■ RECORDS FOR THIS EXERCISE:
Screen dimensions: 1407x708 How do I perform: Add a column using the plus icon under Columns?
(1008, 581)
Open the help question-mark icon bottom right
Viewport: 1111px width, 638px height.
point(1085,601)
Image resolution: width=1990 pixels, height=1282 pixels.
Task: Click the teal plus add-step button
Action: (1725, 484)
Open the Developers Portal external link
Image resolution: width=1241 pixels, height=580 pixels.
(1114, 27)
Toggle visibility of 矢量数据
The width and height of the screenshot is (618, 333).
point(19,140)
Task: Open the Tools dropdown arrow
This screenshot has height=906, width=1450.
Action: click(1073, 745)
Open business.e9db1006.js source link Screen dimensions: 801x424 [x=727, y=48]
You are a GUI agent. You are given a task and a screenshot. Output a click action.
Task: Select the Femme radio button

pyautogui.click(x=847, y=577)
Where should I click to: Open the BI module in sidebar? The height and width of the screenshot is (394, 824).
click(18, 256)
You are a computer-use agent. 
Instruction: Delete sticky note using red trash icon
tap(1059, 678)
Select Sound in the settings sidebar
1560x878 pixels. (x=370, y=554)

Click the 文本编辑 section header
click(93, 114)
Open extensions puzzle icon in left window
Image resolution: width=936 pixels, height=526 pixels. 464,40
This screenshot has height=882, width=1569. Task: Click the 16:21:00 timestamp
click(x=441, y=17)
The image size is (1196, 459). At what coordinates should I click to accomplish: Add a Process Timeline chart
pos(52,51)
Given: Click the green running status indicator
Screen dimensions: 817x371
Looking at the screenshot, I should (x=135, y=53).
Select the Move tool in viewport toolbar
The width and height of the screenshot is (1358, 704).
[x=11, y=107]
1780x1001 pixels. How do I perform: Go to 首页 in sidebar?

■ TASK OBJECTIVE: Precisely the lines between those holding "Task: Select the Femme radio button" and "Given: Click the", inclusive, are to be reproduced from the listing above, with nothing added.

■ TASK OUTPUT:
Task: Select the Femme radio button

pyautogui.click(x=847, y=577)
Where should I click to: Open the BI module in sidebar? The height and width of the screenshot is (394, 824).
click(18, 256)
You are a computer-use agent. 
Instruction: Delete sticky note using red trash icon
tap(1059, 678)
Select Sound in the settings sidebar
1560x878 pixels. (x=370, y=554)

Click the 文本编辑 section header
click(93, 114)
Open extensions puzzle icon in left window
Image resolution: width=936 pixels, height=526 pixels. 464,40
This screenshot has height=882, width=1569. Task: Click the 16:21:00 timestamp
click(x=441, y=17)
The image size is (1196, 459). At what coordinates should I click to accomplish: Add a Process Timeline chart
pos(52,51)
Given: Click the green running status indicator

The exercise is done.